**To do:**
Set down each entry exactly as given; pictures should not appear in the copy.

Data records
***

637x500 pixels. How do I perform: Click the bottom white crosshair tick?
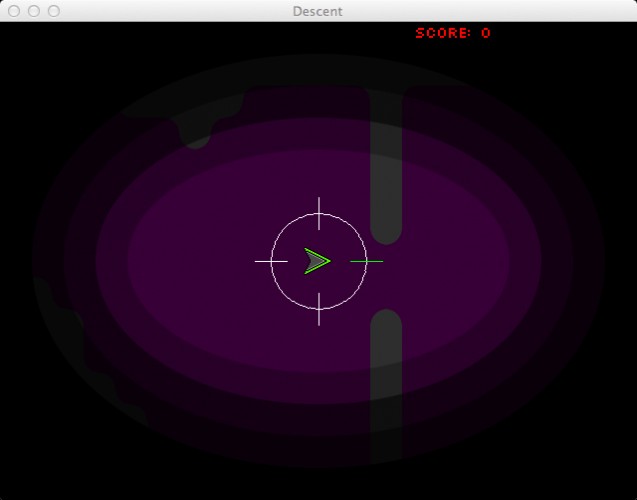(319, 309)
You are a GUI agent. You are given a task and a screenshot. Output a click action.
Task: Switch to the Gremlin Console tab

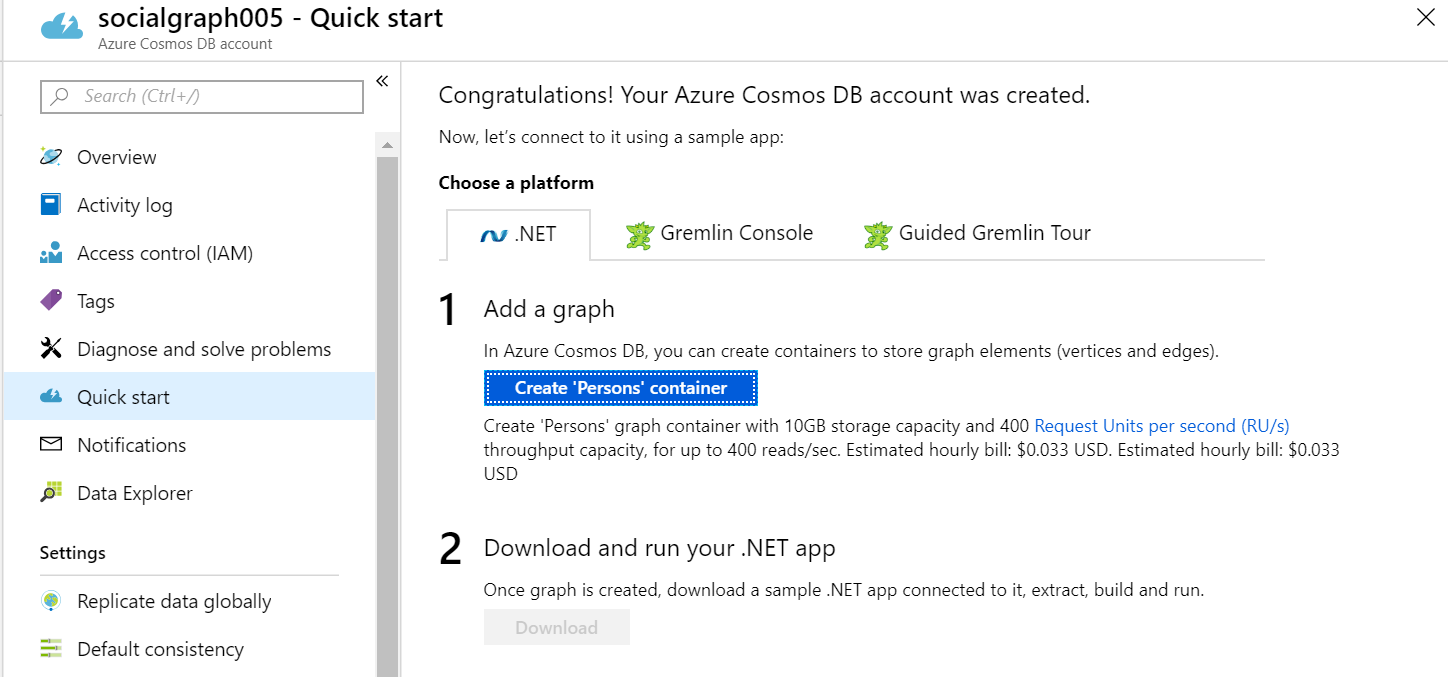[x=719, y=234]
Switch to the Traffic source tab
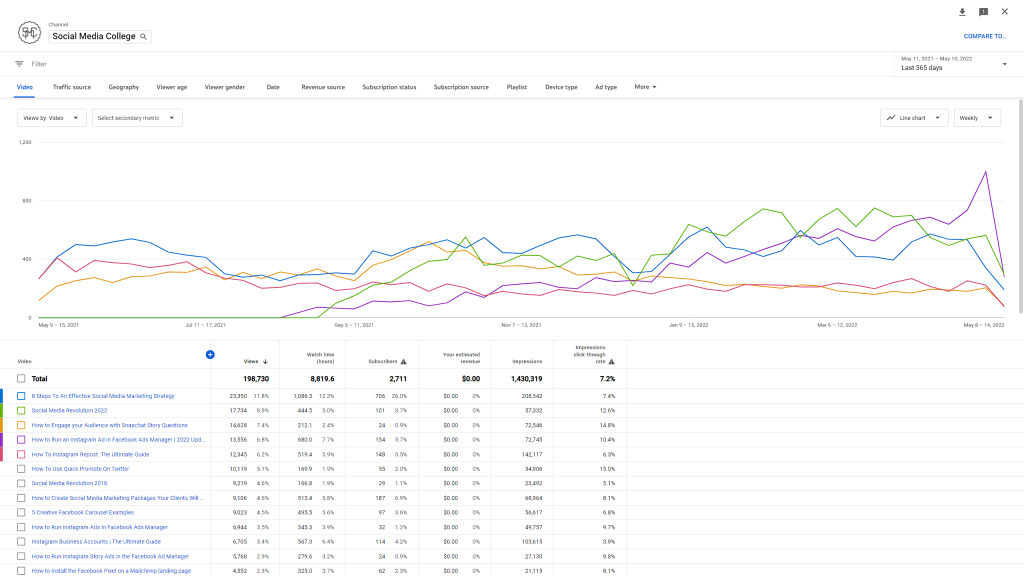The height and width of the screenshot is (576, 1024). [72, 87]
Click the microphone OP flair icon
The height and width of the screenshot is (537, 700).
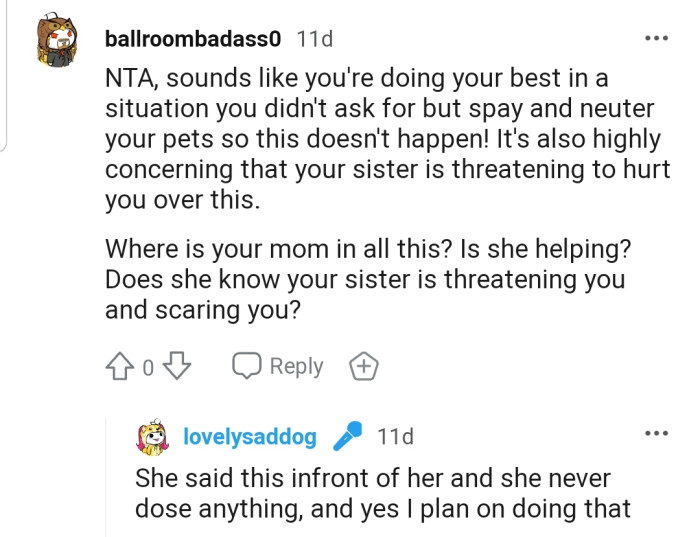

***

**Task result:**
637x500 pixels. How do I perform: Click the bottom white crosshair tick?
(319, 309)
You are a GUI agent. You are given a task and a screenshot. Output a click action.
Task: Switch to the Gremlin Console tab

[x=719, y=234]
Switch to the Traffic source tab
The height and width of the screenshot is (576, 1024). [72, 87]
Click the microphone OP flair icon
The height and width of the screenshot is (537, 700).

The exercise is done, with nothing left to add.